8. «И будут знамения в солнце и луне…»
Луна и солнце в образной структуре романа приобретают отчетливые эсхатологические черты. Необычайная жара на Страстной неделе и палящий зной в Ершалаиме становятся предвестниками грозных событий.
Чередование «лунных» и «солнечных» картин выстроено по строгой схеме: начинается роман с описания душного заката; заканчивается предрассветным сном Ивана. Солнце и луна не только оказываются векторами суток, но и напоминают о ходе времени вообще. Роман мастера, зеркально повторяя московскую часть, начинается с описания раннего утра, с ярких солнечных лучей и заканчивается плывущей над спящим прокуратором выцветающей луной.
Луна обещает сон, покой и исполнение желаний, которые наступают после страшного зноя. Эта схема усложняется, однако, за счет разваливающейся на куски луны в предсмертном видении Берлиоза (с. 463). Расколовшееся светило – апокалиптический знак, и конкретная смерть подается через символическое обобщение. Луна в контексте романа может быть рассмотрена и как предвестник гибели (убийство Иуды из Кириафа, высвеченное полной луной), и как уход в небытие (луна, разваливающаяся на куски). Лунный мир Булгакова магичен, притягателен, но и безнадежен, призрачен.
Тема распадающегося на части светила апокалиптична, она явственно звучит в мотиве раздробленного солнца. Сначала читатель видит его глазами Воланда, взгляд которого ловит в стеклах домов «изломанное и навсегда уходящее от Михаила Александровича солнце» (с. 427). Это вполне конкретный знак, предуведомление гибели редактора. В конце романа уже не только Воланд, но и Азазелло, прощаясь с Москвой, видят «изломанное ослепительное солнце» (с. 775), это взгляд нечистой силы. Прекратив земное существование, мастер и Маргарита обретают это особое ви́дение. Сатана и его спутники, прощаясь с Москвой, воспринимают ее в целом как «город с ломаным солнцем» (с. 791), которое распадается на множество самостоятельных светил: «…бесчисленные солнца плавили стекло за рекою…» (с. 791). Город уподобляется гигантской адской сковороде, поскольку «над этими солнцами стоял туман, дым, пар раскаленного за день города» (с. 791).

########################################

### [Формулировка задания a]
Определите, соответствуют ли источнику утверждения (i) «Роман начинается с описания душного заката», (ii) «Роман мастера завершается картиной яркого солнечного утра» и (iii) «Убийство Иуды из Кириафа высвечено полной луной». Для каждого утверждения ответьте «да» или «нет» и приведите точную цитату из источника, на которой основан ответ.

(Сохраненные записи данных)
########################################

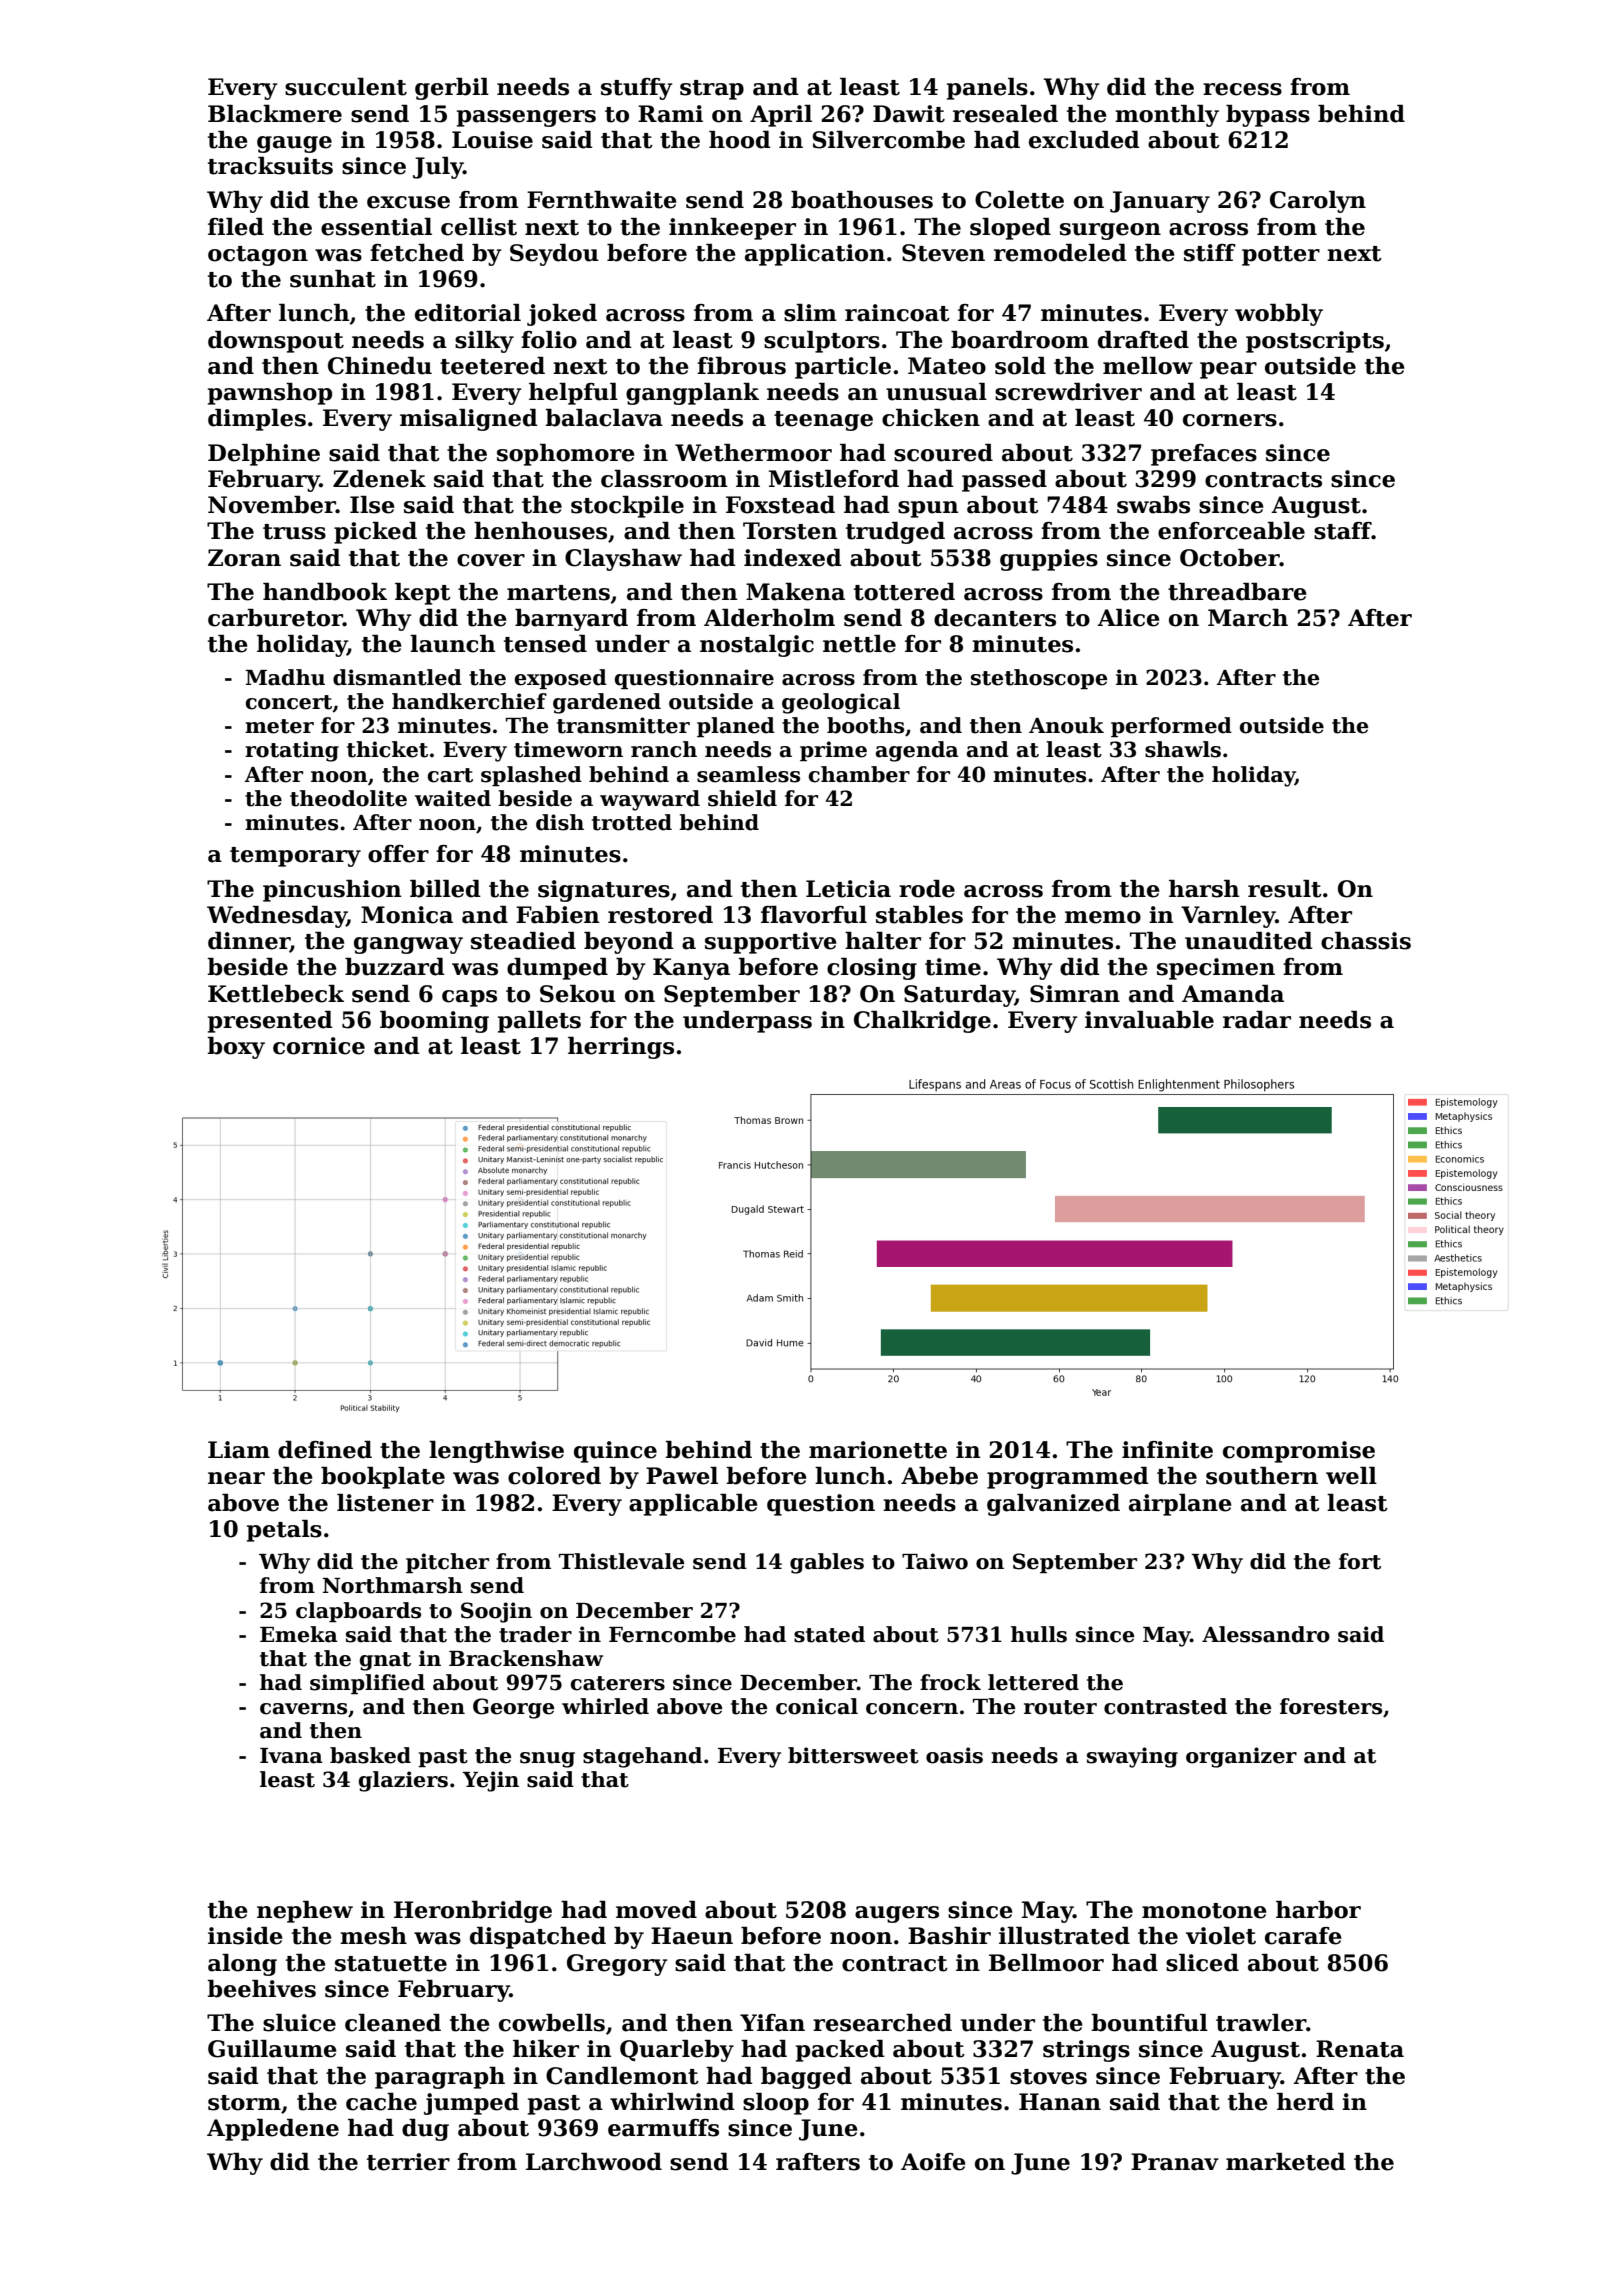 Image resolution: width=1620 pixels, height=2292 pixels. I want to click on paragraph, so click(440, 2078).
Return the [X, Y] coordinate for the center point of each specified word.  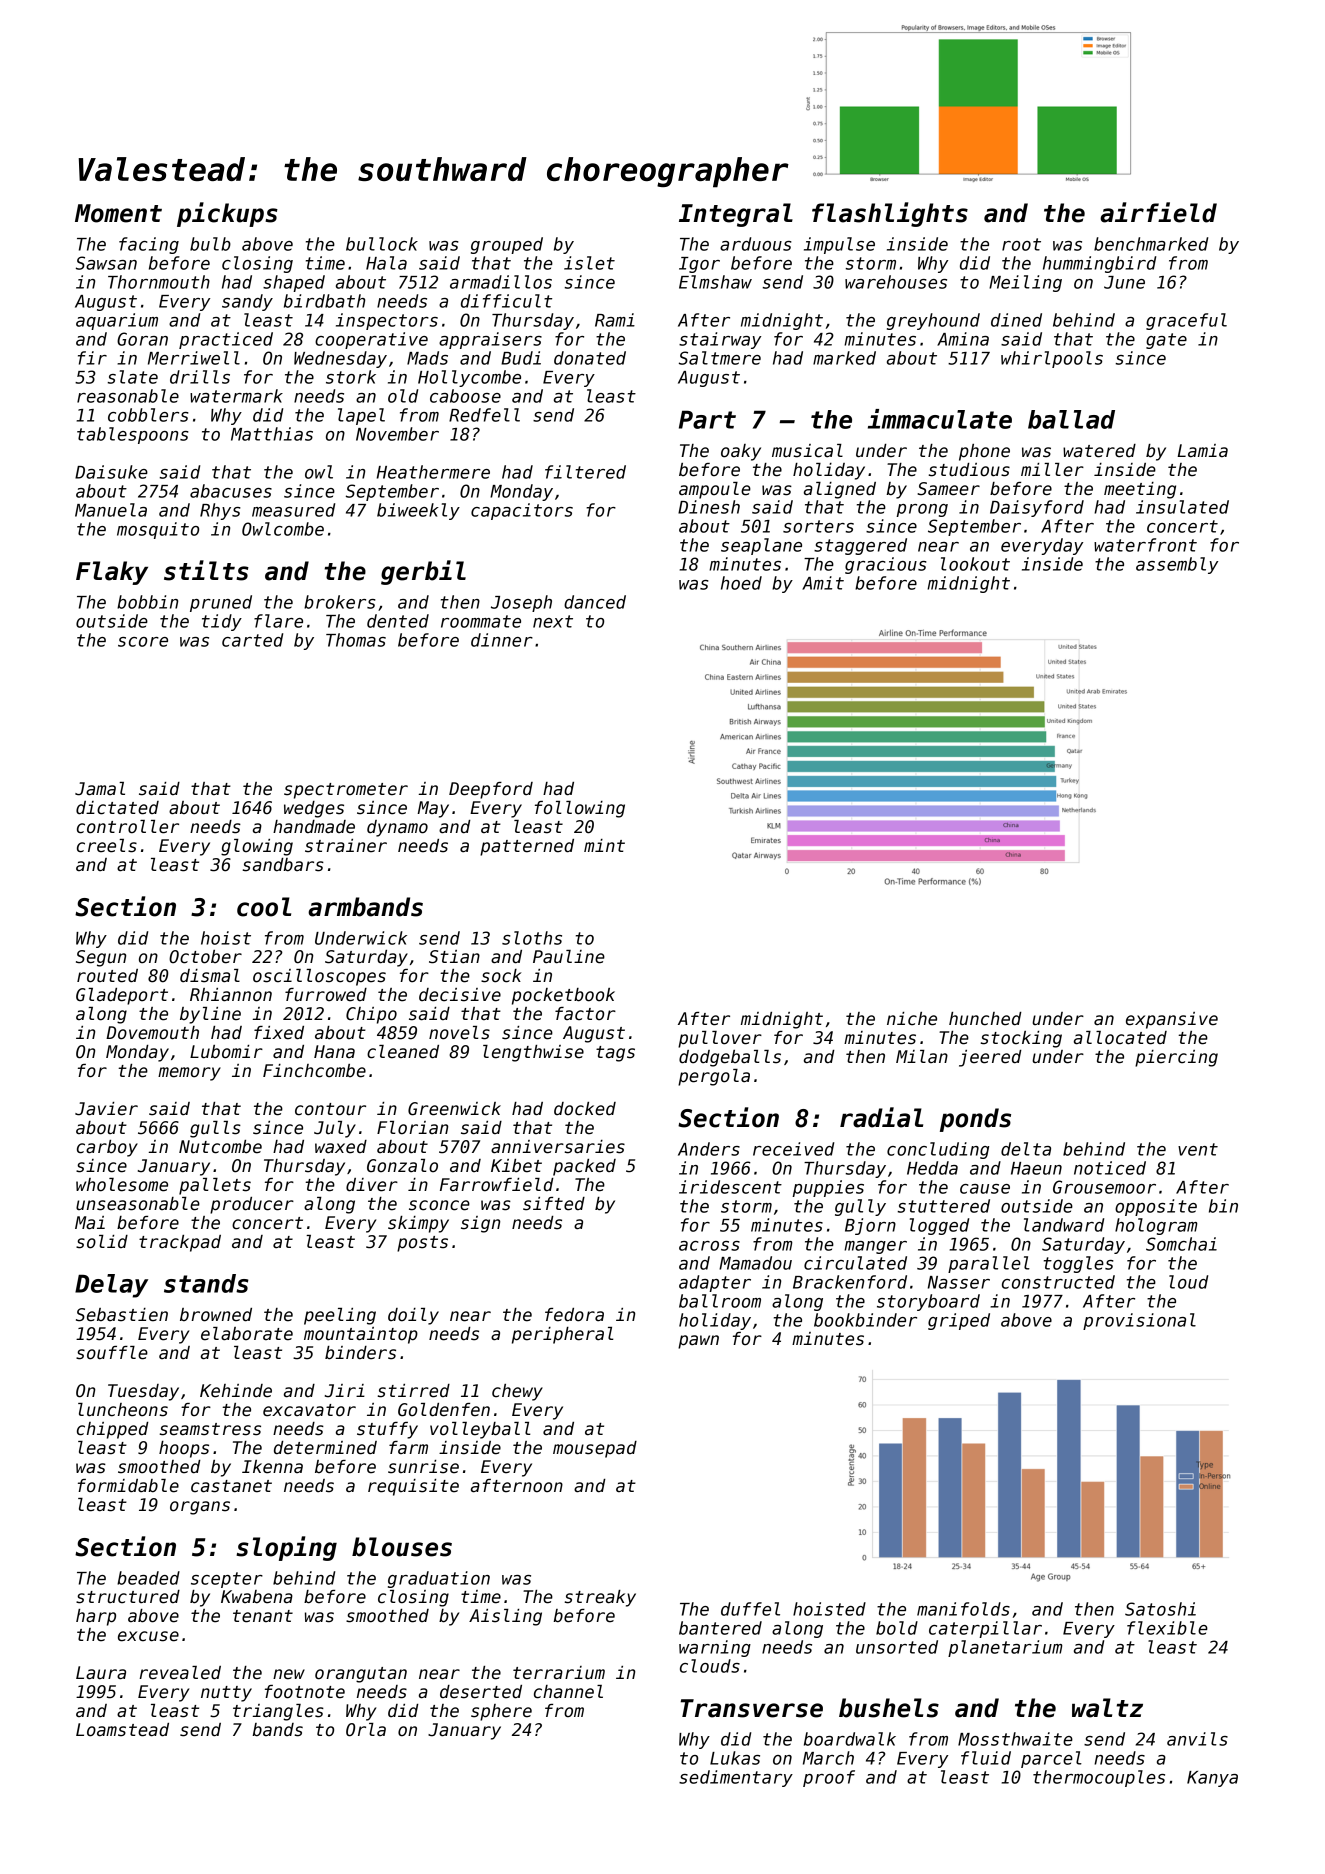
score [143, 642]
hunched [985, 1019]
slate [133, 377]
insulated [1182, 507]
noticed [1110, 1168]
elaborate [247, 1334]
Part [707, 419]
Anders [709, 1149]
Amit [823, 583]
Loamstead [122, 1730]
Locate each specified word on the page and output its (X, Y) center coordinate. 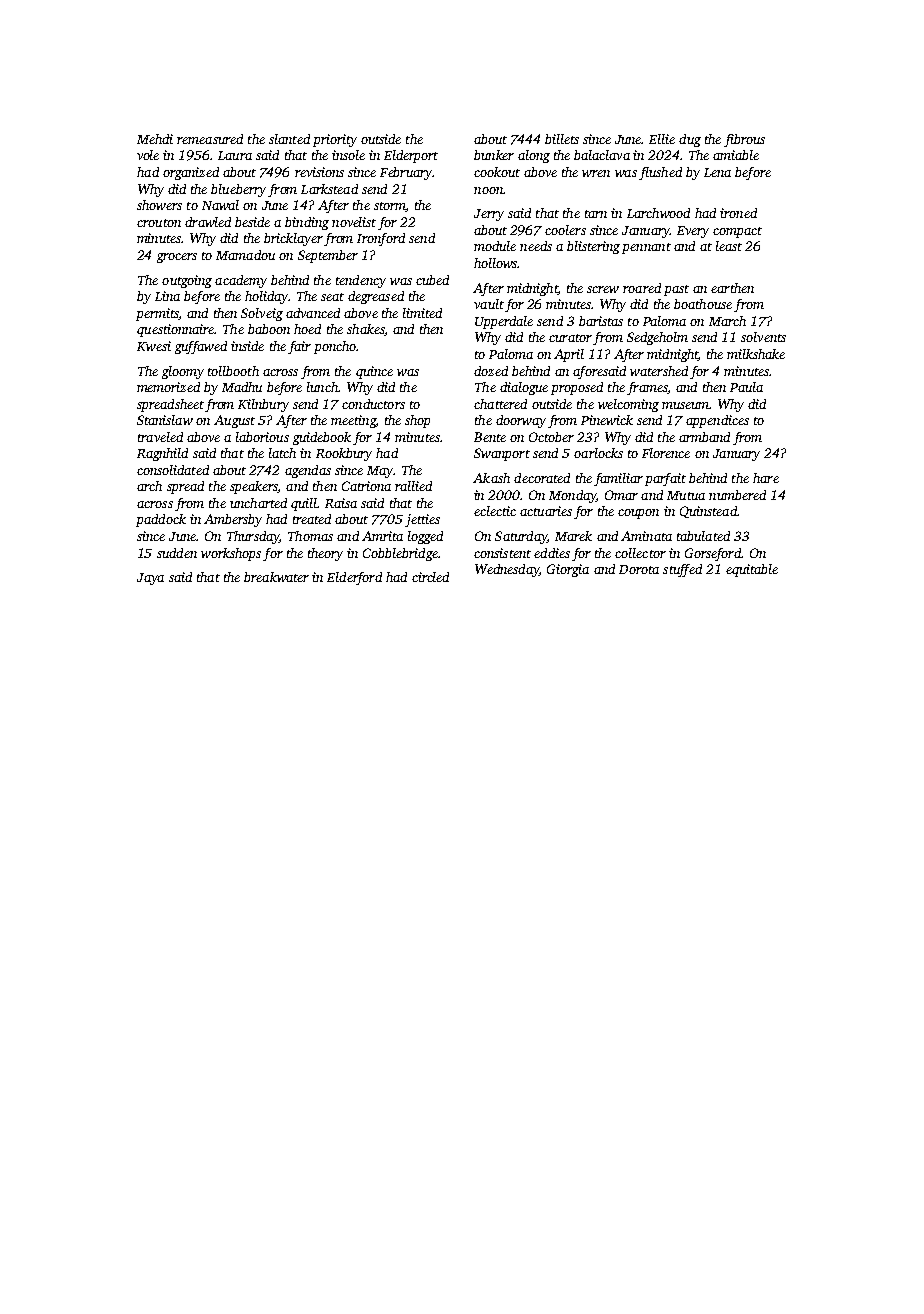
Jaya (150, 579)
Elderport (411, 156)
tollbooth (233, 371)
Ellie (662, 139)
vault (489, 304)
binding (307, 223)
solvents (763, 337)
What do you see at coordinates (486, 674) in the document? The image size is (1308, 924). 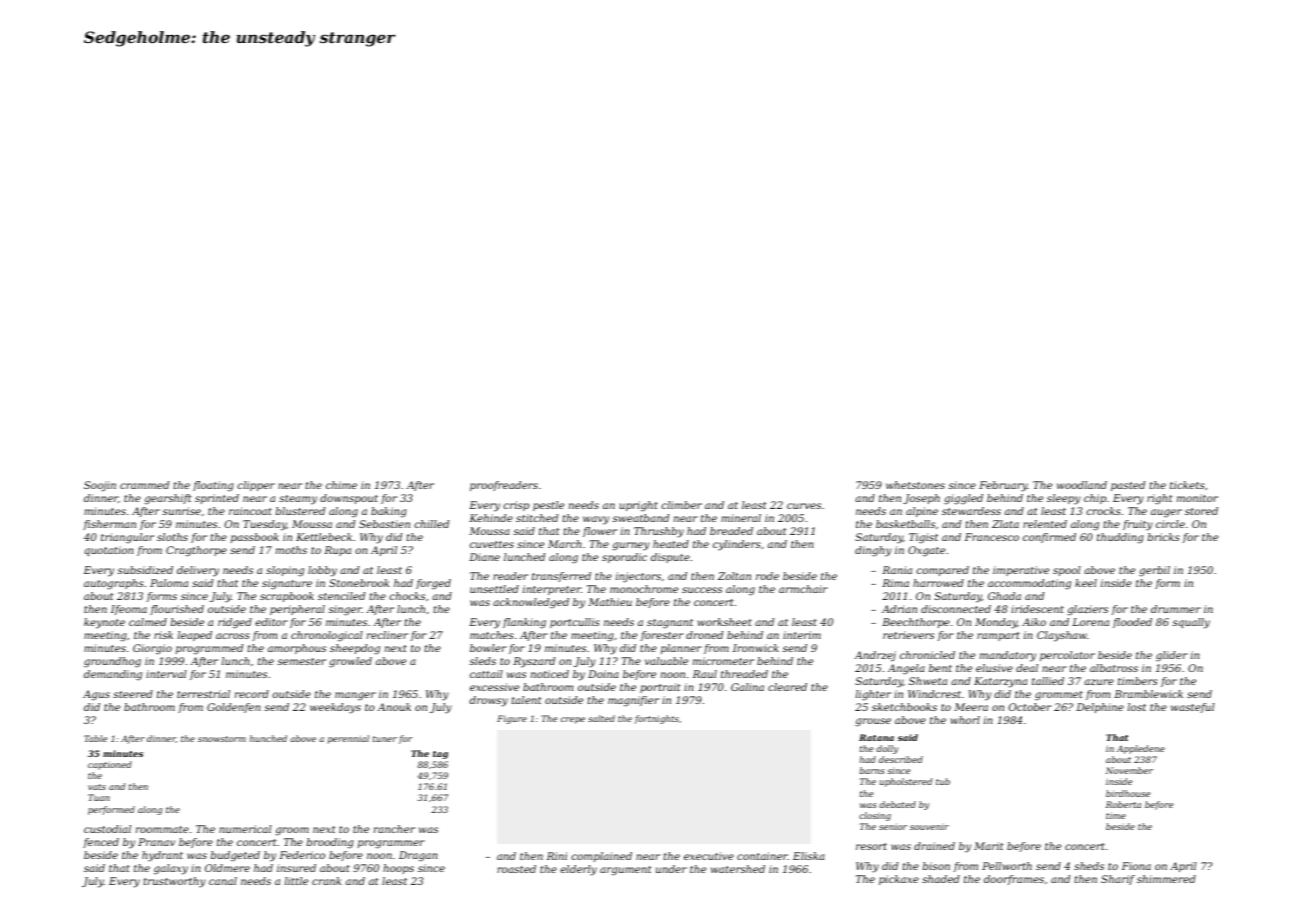 I see `cattail` at bounding box center [486, 674].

########################################

### [Формулировка задания b]
Отредактируйте записи от их начала до строки с «Amit [823, 583]» включительно, заменив «center point» на «midpoint» и оставив все прочее без изменений. Приведите только эти строки, без изображений.

### [Ответ a]
(i) Да: «начинается роман с описания душного заката».
(ii) Нет: «заканчивается плывущей над спящим прокуратором выцветающей луной».
(iii) Да: «убийство Иуды из Кириафа, высвеченное полной луной».

### [Ответ b]
 Image resolution: width=1620 pixels, height=2292 pixels. I want to click on paragraph, so click(440, 2078).
Return the [X, Y] coordinate for the midpoint of each specified word.  
score [143, 642]
hunched [985, 1019]
slate [133, 377]
insulated [1182, 507]
noticed [1110, 1168]
elaborate [247, 1334]
Part [707, 419]
Anders [709, 1149]
Amit [823, 583]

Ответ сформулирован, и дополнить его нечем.